Why do we need characters?

Text carved in stone or written on paper is stored as graphical image. Why aren't we simply coding all text as concrete graphics? After all, there are excellent standards to encode graphics on computers: either as pixel-scans (GIF, PNG) or as smoothly scalable outline graphics (PostScript, PDF). Using graphics provides maximal freedom of expression: we can draw all the signs we want and send them as graphics to our readers. We are not limited to some stupid ASCII or Latin1 or Unicode character tables that lack our favorite signs. And this technique is indeed still being used: many Japanese businesses prefer telefaxing handwritten letters over slow-to-type e-mails; many Arabic sites on the World-Wide Web present their texts as GIF images instead of using character encodings unsupported by most platforms.

Encoding concrete graphical shapes does have a number of drawbacks, though: More severe than the compression inefficiency (graphics tend to take much more disk space, telephone bandwidth and processing time) is the consequence that your computer will not be able to

without applying artificial intelligence techniques (computer vision, optical character recognition, OCR) that tend to use insecure error-prone heuristics and need an intermediate character encoding like ASCII or Unicode as target to transform into anyway.

What is a character?

A character is an abstract concept in the sense that many different concrete glyphs or sounds can only be recognized as being the same character (sequence) by educated brains.

An abstract character is a unit of textual information such that a sequence of characters defines an abstract text that can be written or recited in various concrete ways all of which are obviously presenting the same underlying text.

A coded character set (CCS) is a mapping from natural numbers into a repertoire of abstract characters so that a number sequence represents text. If each character in the CCS is only reachable through one unique number and there is only one standard way to split a text into characters, then we also have a well-defined mapping for the reverse operation: each text has one unique encoded representation, very easy to search for. We will later see that Unicode follows this theoretical ideal but has historically been compromised to allow different encoding variants for some instances of text.

Unicode gives each character a unique number, name, and additional properties

Unlike any traditional CCS with a regionally limited repertoire, the universal character set (UCS, Unicode, ISO 10646) has been numbering the identified characters of all the world's major languages so that there is a universal agreement which number represents which character and they can all be communicated by e-mail.

To speak in database terminology, the Unicode character number serves as a primary key to index virtually all the world's characters. Consequently, when speaking about any particular character with standardizers, it is nowadays usually identified by the hexadecimal representation of its Unicode number prefixed with a U: either four-digit U+xxxx or eight-digit U-xxxxxxxx.

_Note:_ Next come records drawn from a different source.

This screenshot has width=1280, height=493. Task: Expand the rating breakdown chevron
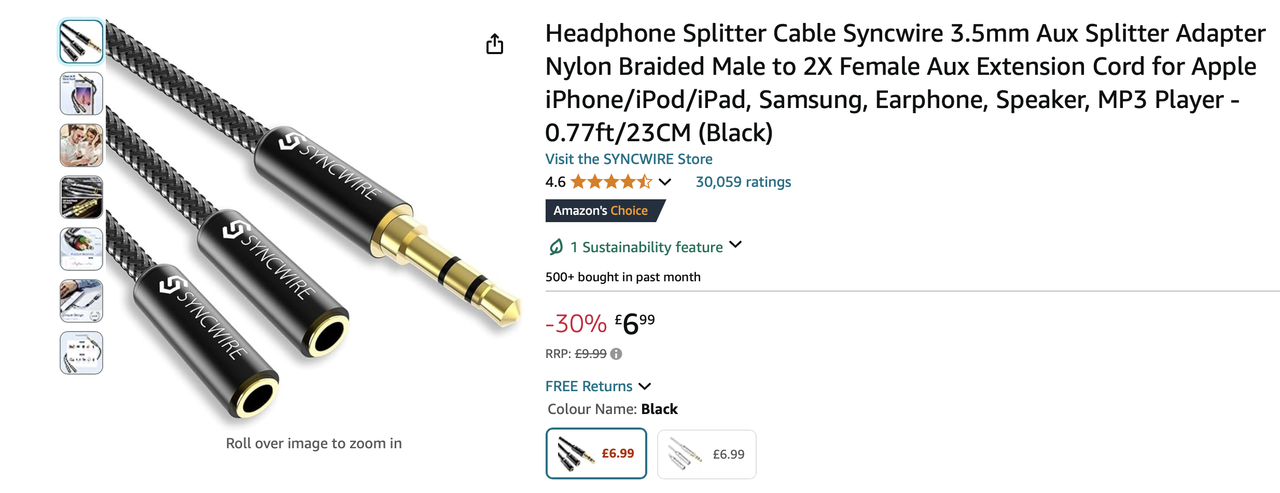665,182
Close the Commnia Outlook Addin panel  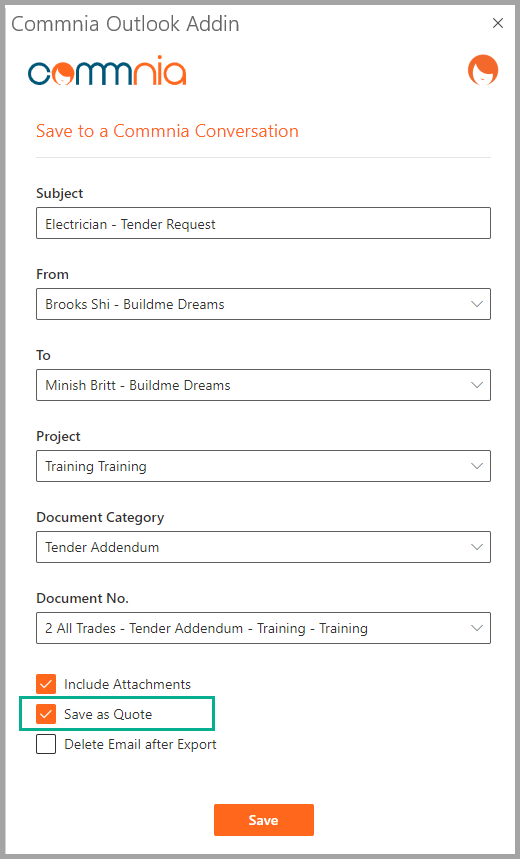(x=498, y=23)
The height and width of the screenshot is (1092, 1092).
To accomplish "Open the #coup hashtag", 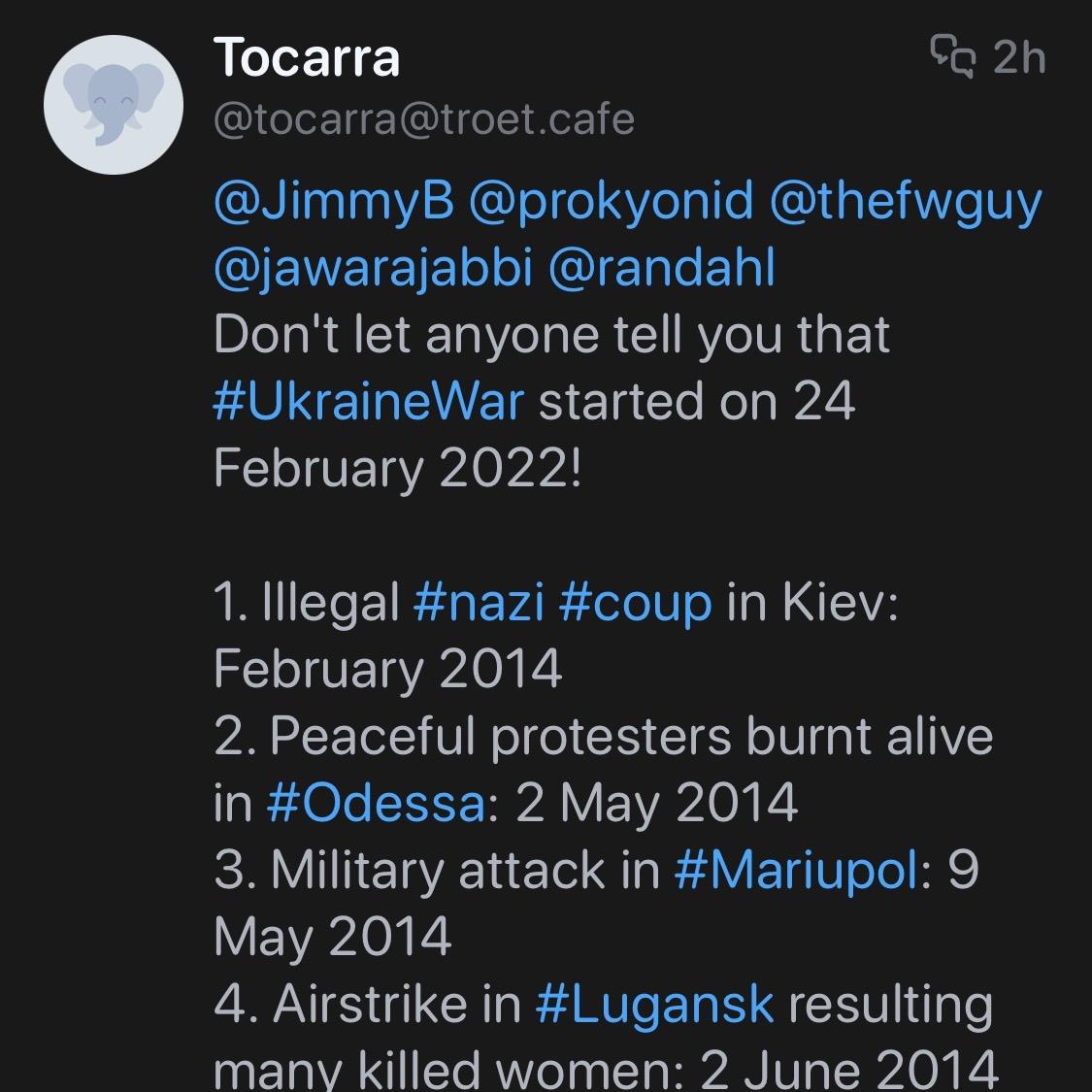I will pyautogui.click(x=636, y=603).
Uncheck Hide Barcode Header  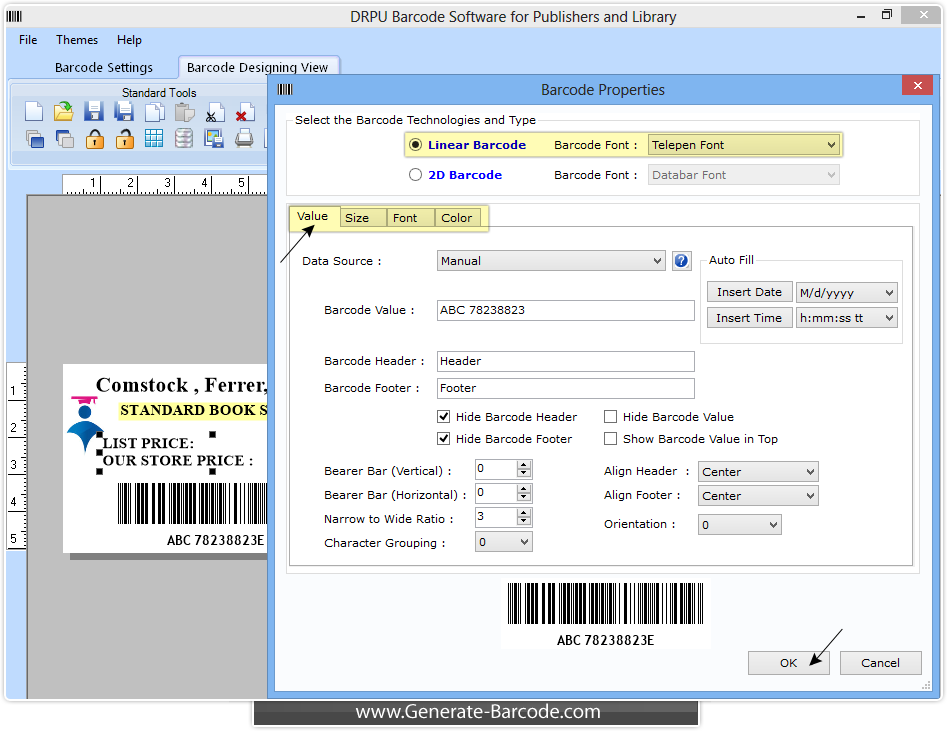pyautogui.click(x=444, y=417)
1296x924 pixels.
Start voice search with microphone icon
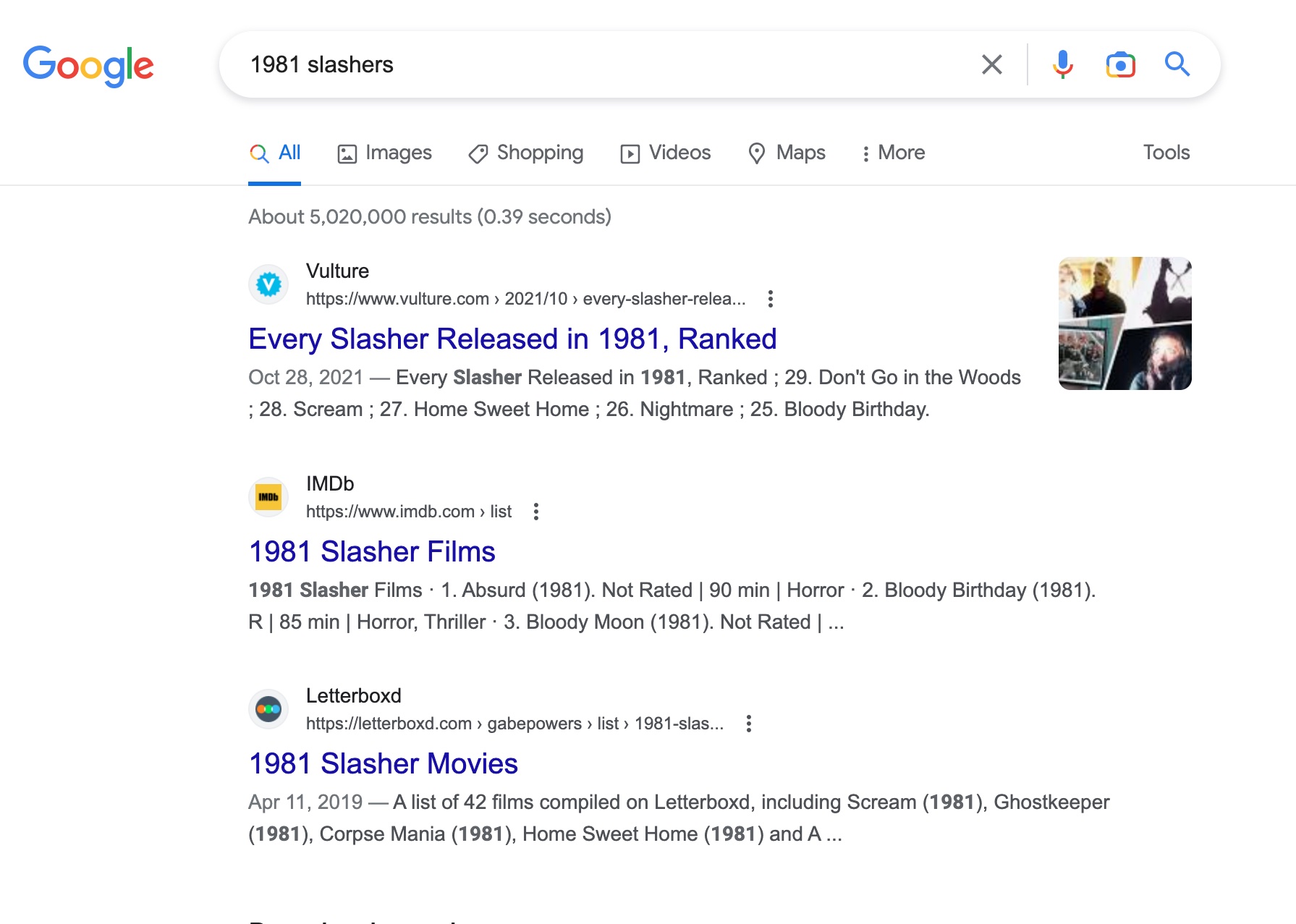(x=1062, y=64)
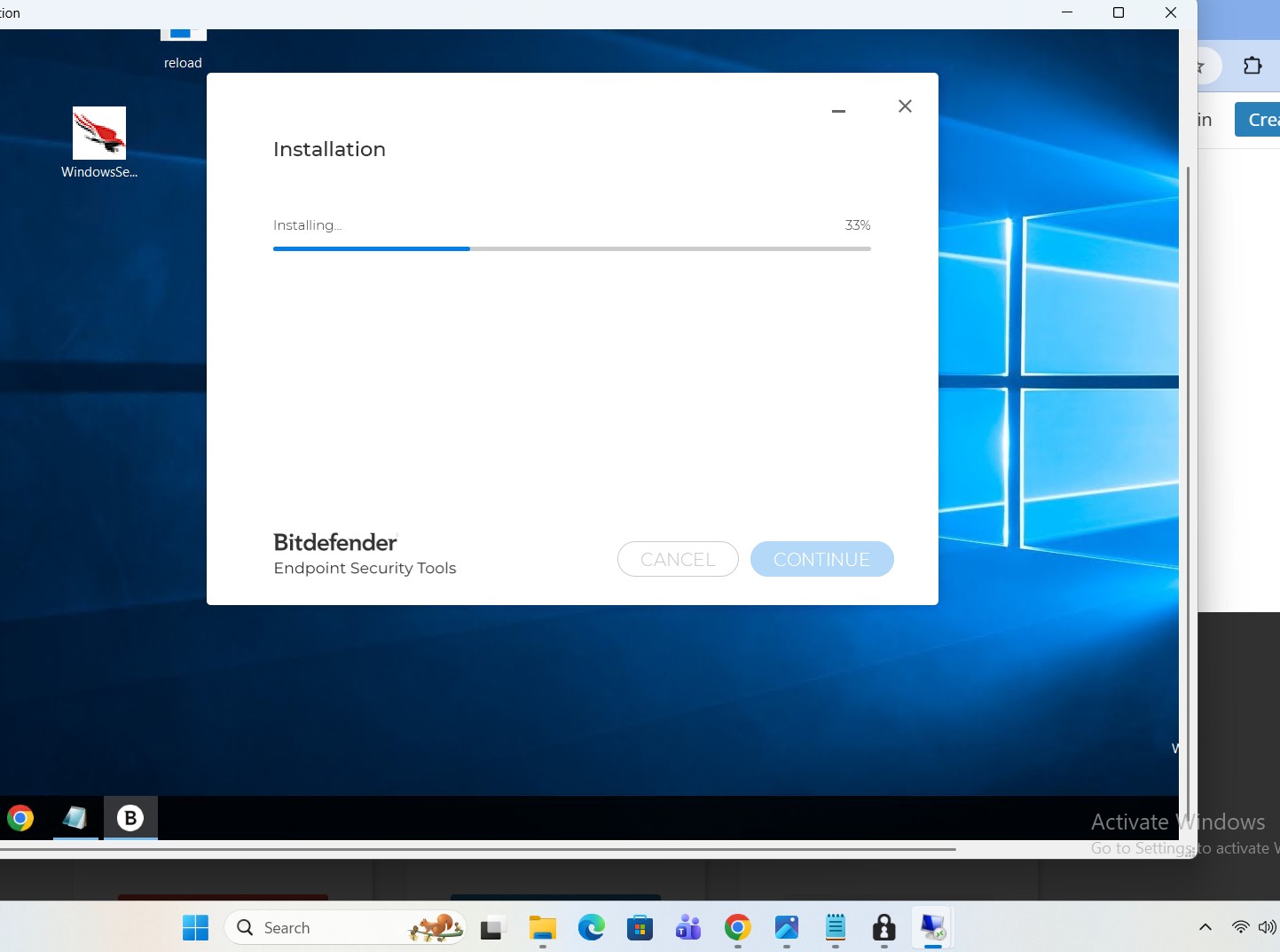
Task: Click the padlock app icon on taskbar
Action: [883, 928]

Each defined Unicode character also has a unique official long English character name that is sometimes quite logical (such as "LATIN CAPITAL LETTER A" for U+0041) but sometimes unhelpful (such as "CJK UNIFIED IDEOGRAPH-9AA8" for the bone ideograph U+9AA8 骨) or even misleading (such as "EURO-CURRENCY SIGN" for the pre-Euro ECU sign U+20A0 ₠).

Besides each character's official character name and number, the Unicode standard defines other normative properties such as character type, combining class, (letter) case, (digit) value, bidirectional behaviour, decomposition, and provides additional information such as alias names, compatibility mapping, casing partner, sample glyph, and usage notes (dearly missed for many characters, though).

Every character has its own history. You could tell long stories about each of them: which languages use it? What words or contexts does it appear in? What does it stand for? Where did it come from? What glyph variants are there? What other characters is it related to / must it be distinguished from / can it be confused with / can it be replaced with? How do you transliterate or transcribe it? While giving more background information than any earlier character set standard, the Unicode book still isn't perfect at giving all the answers to these questions so that you sometimes have to bother the unicode@unicode.org mailinglist.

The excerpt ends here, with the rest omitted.